▶ _ЗАДАНИЯ_:
#1 Перечислите все способы, которыми солдаты в воспоминаниях о 1942 годе отозвались на крик маленькой Нины.
#2 В каком направлении, согласно воспоминаниям о 1942 годе, уходили солдаты мимо хаты до самого лета?
#3 Продолжите воспоминания о 1942 годе, начиная сразу после их последнего предложения.

▶ _ТЕКСТ_:
В начале 1942 года к нам постучали. Под окном стояло несколько человек. Они были на лыжах, в белых маскхалатах. Это были наши разведчики. Вслед за ними в село пришла военная часть красноармейцев-лыжников.
До самого лета 1942 года мимо нашей хаты уходили солдаты в сторону Белгорода, в разведку ли? В бой ли? Уходили ротой, возвращалось несколько человек.
Они были такие уставшие, измотанные боями. У нас солдаты останавливались на ночлег. Набросав соломы на пол, падали вповалку спать. А маленькая, грудная Нина кричала и кричала, а я её качала и качала, сама засыпая над её люлькой.
— Нинка, ну чего ты кричишь, ну, молчи, дай им поспать!
Некоторые солдаты, заругавшись, уходили в другую хату, другие спали не просыпаясь.
— Дочка, дай я её покачаю, — присел однажды рядом со мною немолодой солдат с большими усами.
— У меня дома, на Украине, своя такая крикуха осталась, а ты поспи, поспи, — пожалел он меня. А мне показалось, что сейчас, здесь, рядом со мною, был мой отец.

▶ _ПРЕДСТАВЛЕННЫЕ ДАННЫЕ_:
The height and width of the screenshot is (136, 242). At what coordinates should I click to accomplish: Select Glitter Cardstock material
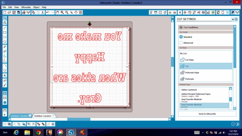pos(189,90)
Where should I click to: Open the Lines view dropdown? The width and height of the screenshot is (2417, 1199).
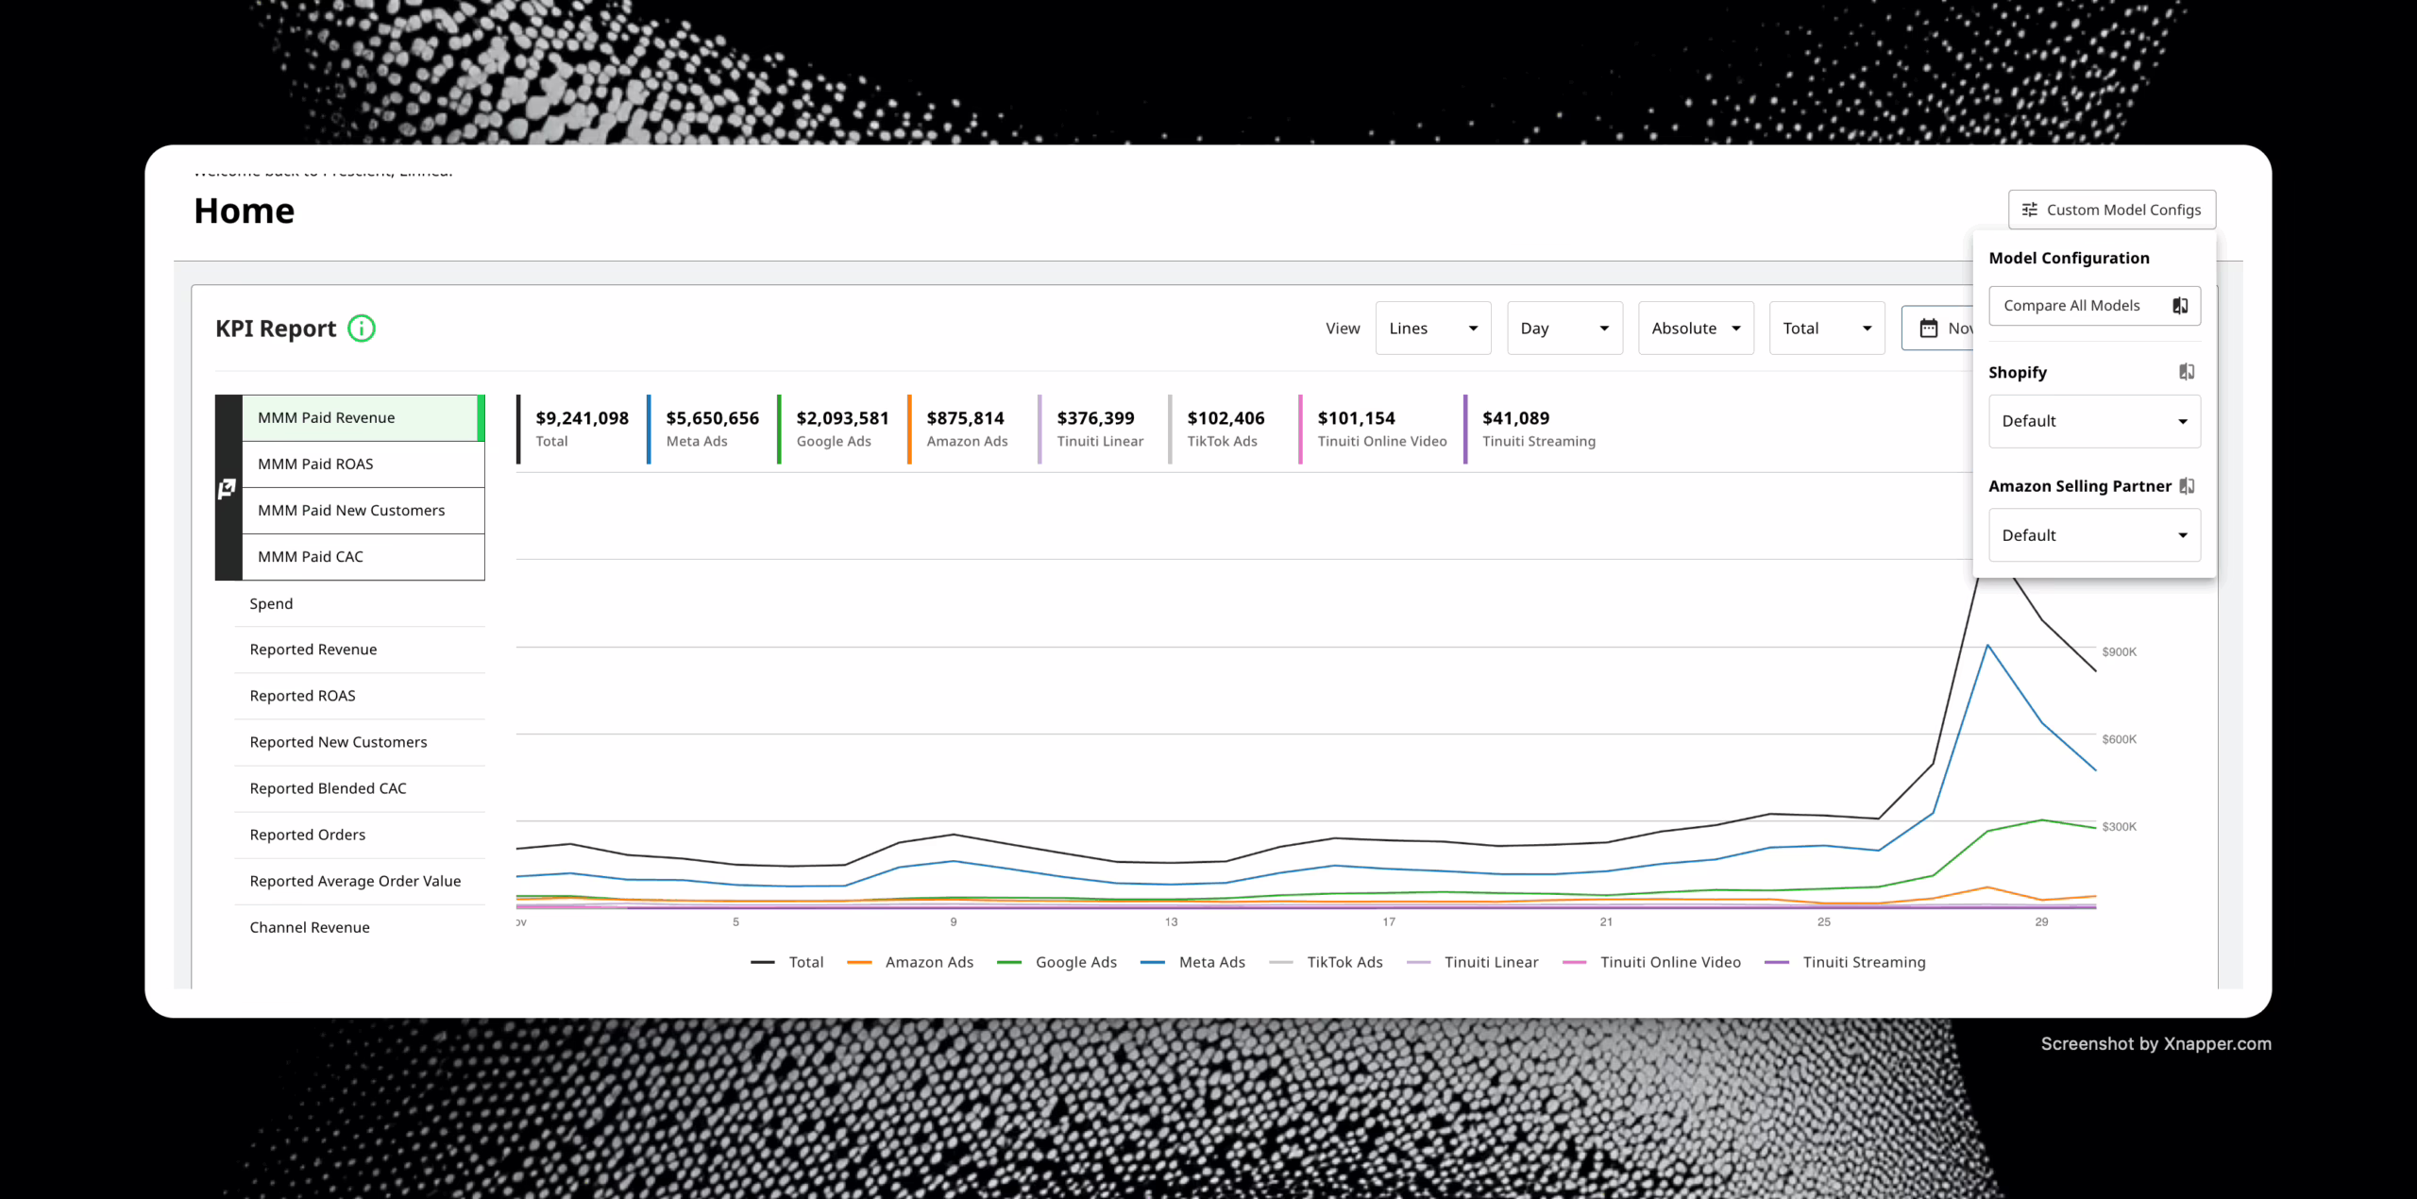click(1432, 329)
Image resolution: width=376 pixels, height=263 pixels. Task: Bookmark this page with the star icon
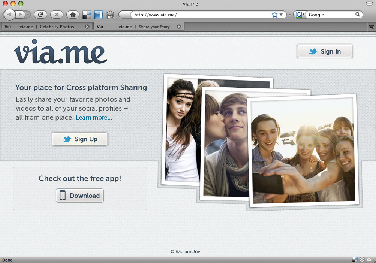click(x=274, y=15)
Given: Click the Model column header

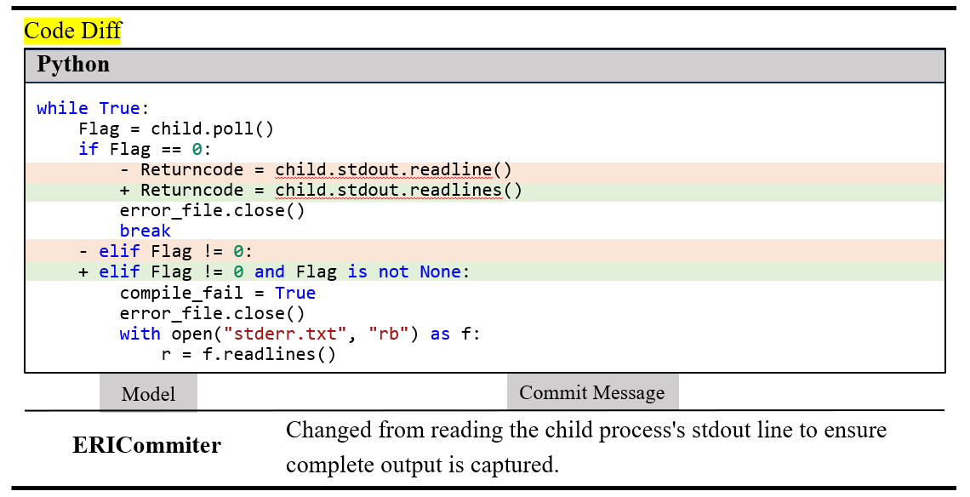Looking at the screenshot, I should coord(148,394).
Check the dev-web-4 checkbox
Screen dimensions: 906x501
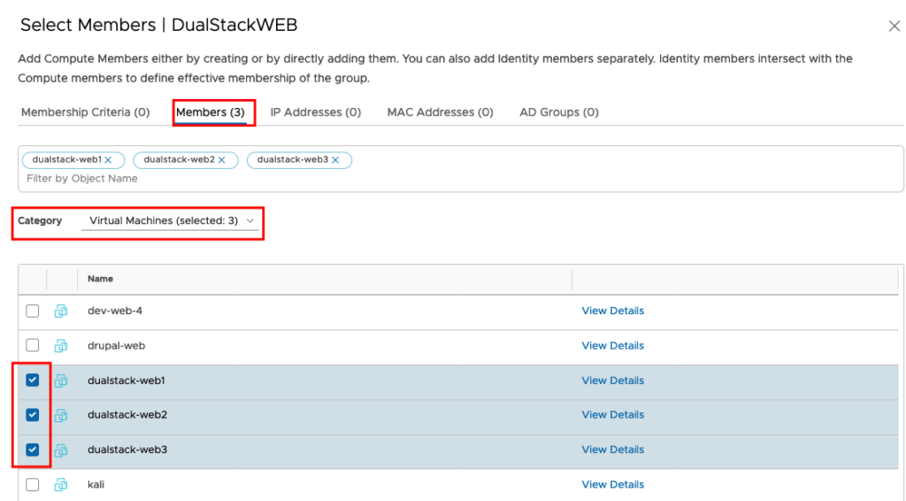tap(33, 311)
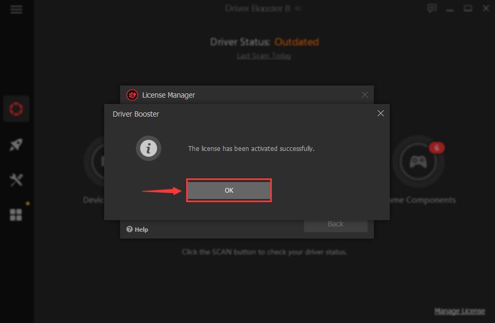Close the main Driver Booster window

click(486, 8)

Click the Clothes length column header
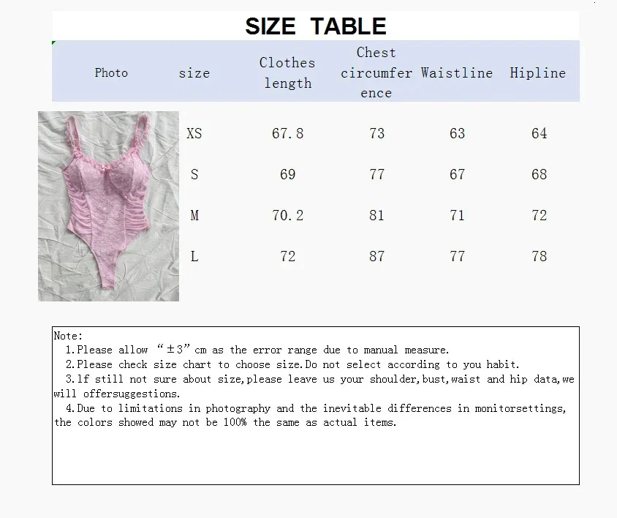287,72
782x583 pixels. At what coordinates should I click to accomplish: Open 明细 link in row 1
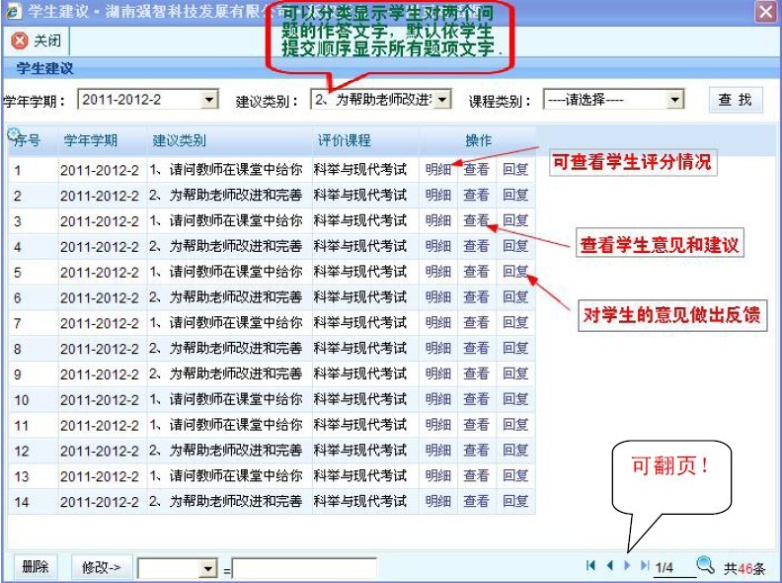pyautogui.click(x=438, y=169)
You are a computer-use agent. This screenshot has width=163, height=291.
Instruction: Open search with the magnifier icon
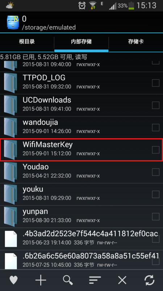68,280
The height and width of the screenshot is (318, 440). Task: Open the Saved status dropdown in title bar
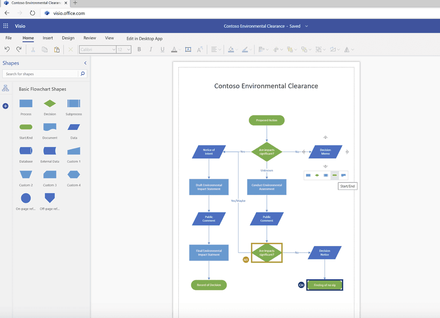click(306, 26)

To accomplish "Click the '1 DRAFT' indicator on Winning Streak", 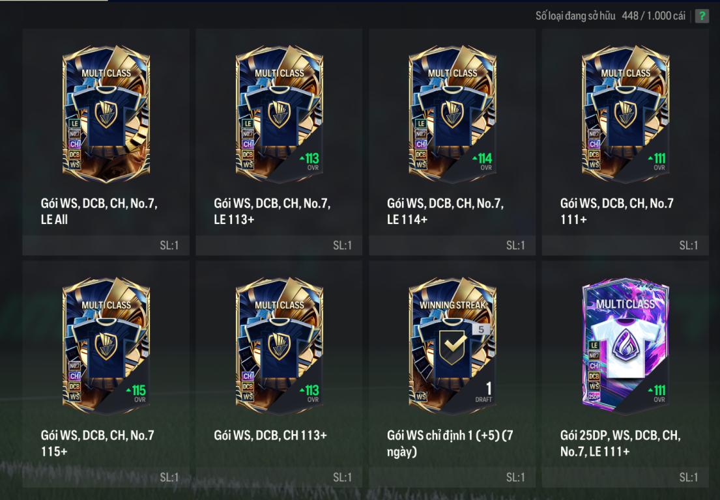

▶ _ОТВЕТЫ_:
#1
- Некоторые солдаты, заругавшись, уходили в другую хату.
- Другие спали не просыпаясь.
- Немолодой солдат с большими усами присел рядом и предложил покачать её.

#2 В сторону Белгорода.

#3
А летом 1942 года немцы отрезали часть наших солдат от основных войск. Красноармейцы скрывались в Пушкарском лесу и в садах за нашей хатой. Как‑то поздно вечером к нам пришли три красноармейца. Они просили гражданскую одежду, чтобы легче было перейти линию фронта. Мама отдала то, что осталось от дяди Мити и папы.
Односельчане ходили в лес, искали своих мужей и братьев, носили продукты и гражданскую одежду. Всем жителям села приказали вырыть окопы, куда можно было бы спрятаться во время обстрелов. Так как мы были мал мала меньше, наши соседи Кидановы пускали нас в свой окоп. Я помню, как однажды во время обстрела мама послала меня с детьми в этот окоп, а сама осталась дома, чтобы вывести корову, если вдруг загорится хата. Я бежала, держа одной рукой Нину, а другой Веню, и вдруг застыла, зачарованно глядя на красивые светящиеся строчки, пронзавшие ночное небо. Очнулась от отчаянного крика моего младшего брата Толика:
— Галя! Пригнись! Пригнись! Трассирующие пули летят!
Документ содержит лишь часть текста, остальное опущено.